An email was circulated yesterday claiming to be from CitiBank, and saying that the user's CitiBank Internet Banking account "has been accessed by an unauthorized third party".
It then goes on to say that the account has now been locked due to security concerns and to restore access, an update of the account must be done.
A link is provided to an uncannily authentic-looking page that seems, on first impression, like any other online form.
For added effect, the email even has a "privacy and security" clause, listing the Citigroup's privacy policies and guarantee.
This smacks of fraud because it is highly unlikely that a bank would use such methods to alert a customer on a compromised account. One of those who received the email does not even have a CitiBank account and she immediately suspects that the phishers have struck again.
Also, if you are using Internet Explorer 8, the built-in phishing detector tool on your browser will indicate that the page the email link leads to is a phishing site.
When contacted, a CitiBank customer officer said: "We can confirm that it's not sent by us".
"As a rule of thumb, the bank will never request for personal information like this through email," she continues.
CitiBank also says that "there has been a few versions" of such phishing attempts going around, and are reviewing the email referred to. They will be sending out an official notice to alert their customers of such cases.

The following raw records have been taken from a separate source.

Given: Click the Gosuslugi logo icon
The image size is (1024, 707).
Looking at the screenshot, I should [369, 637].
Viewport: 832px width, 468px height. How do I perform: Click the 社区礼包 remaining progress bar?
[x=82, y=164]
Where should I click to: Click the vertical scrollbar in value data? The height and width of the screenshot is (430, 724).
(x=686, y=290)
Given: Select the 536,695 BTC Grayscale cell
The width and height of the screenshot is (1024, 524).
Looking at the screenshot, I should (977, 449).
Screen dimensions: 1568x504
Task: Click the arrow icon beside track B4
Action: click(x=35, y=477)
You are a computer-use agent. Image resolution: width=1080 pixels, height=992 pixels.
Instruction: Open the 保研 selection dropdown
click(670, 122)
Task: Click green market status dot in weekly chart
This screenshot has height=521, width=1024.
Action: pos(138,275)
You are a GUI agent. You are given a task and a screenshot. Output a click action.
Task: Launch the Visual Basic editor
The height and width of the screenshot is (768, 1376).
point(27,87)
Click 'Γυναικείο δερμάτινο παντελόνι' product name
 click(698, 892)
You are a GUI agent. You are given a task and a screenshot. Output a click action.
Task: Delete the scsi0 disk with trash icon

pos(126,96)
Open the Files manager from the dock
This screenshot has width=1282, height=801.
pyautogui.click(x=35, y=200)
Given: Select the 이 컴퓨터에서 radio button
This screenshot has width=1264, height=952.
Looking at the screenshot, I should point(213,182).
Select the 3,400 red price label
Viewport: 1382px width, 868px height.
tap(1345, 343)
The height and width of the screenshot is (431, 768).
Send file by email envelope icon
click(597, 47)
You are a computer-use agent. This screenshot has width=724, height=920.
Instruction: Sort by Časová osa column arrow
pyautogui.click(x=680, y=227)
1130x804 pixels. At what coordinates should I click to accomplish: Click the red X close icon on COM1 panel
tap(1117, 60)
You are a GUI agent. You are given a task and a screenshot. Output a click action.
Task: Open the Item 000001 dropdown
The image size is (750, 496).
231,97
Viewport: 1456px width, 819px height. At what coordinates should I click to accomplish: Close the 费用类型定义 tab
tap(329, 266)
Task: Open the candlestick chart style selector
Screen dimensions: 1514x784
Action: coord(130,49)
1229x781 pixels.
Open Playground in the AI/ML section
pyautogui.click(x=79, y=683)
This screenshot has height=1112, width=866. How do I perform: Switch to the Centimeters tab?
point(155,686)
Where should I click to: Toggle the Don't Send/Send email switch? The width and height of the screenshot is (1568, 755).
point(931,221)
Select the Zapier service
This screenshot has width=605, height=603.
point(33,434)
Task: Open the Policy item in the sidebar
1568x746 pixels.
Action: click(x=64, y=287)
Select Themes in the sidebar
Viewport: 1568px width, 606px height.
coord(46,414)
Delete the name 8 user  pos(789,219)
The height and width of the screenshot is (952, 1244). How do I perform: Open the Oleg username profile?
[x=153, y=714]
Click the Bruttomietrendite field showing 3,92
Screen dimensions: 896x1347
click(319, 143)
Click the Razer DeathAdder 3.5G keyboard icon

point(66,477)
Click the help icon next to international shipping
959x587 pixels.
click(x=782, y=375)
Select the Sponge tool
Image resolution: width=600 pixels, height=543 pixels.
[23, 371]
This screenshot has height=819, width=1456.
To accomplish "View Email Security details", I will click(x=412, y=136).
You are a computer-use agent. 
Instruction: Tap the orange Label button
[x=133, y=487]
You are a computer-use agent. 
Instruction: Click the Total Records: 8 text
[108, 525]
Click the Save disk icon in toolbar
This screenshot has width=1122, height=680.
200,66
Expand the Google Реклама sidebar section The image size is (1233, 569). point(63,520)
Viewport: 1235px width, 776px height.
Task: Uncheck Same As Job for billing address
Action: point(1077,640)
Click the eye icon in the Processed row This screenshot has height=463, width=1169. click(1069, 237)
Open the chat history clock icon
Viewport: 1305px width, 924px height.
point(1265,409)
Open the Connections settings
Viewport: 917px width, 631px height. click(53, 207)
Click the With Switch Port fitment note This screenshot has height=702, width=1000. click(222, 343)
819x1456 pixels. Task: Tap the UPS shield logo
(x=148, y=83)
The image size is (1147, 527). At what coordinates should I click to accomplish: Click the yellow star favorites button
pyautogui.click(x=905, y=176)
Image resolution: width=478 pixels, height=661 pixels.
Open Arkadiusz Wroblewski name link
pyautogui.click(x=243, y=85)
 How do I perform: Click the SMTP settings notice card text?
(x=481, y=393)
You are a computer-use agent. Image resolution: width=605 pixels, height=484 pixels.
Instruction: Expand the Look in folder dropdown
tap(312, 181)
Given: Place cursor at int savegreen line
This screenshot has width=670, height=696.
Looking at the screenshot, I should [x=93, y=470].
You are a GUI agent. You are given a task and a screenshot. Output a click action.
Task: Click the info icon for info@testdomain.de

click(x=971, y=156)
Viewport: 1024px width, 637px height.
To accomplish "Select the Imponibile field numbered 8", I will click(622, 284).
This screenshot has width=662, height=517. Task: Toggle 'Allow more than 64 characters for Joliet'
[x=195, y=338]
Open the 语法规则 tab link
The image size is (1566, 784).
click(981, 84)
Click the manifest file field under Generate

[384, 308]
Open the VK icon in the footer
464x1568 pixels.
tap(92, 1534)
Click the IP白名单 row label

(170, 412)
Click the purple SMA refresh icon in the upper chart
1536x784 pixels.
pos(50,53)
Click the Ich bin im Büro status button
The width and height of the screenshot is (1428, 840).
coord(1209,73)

Phishing is a common cyber-crime, involving an elaborate construction of a website that looks amazingly like the original. Unsuspecting users are then asked to fill up an online form to verify their particulars, supplying sensitive information like account numbers and passwords.
Once phishers get hold of enough data or their site's cover has been blown, it is quickly taken down, its traces and stash of valuable stolen information, disappearing like thin air into the vastness of cyberspace.
The cyber criminals then use the personal data gathered to hack into the accounts.
All in all, a rather nifty trick.
Any user who has received the email is also strongly encouraged to call up the bank to check before supplying any information to the site given.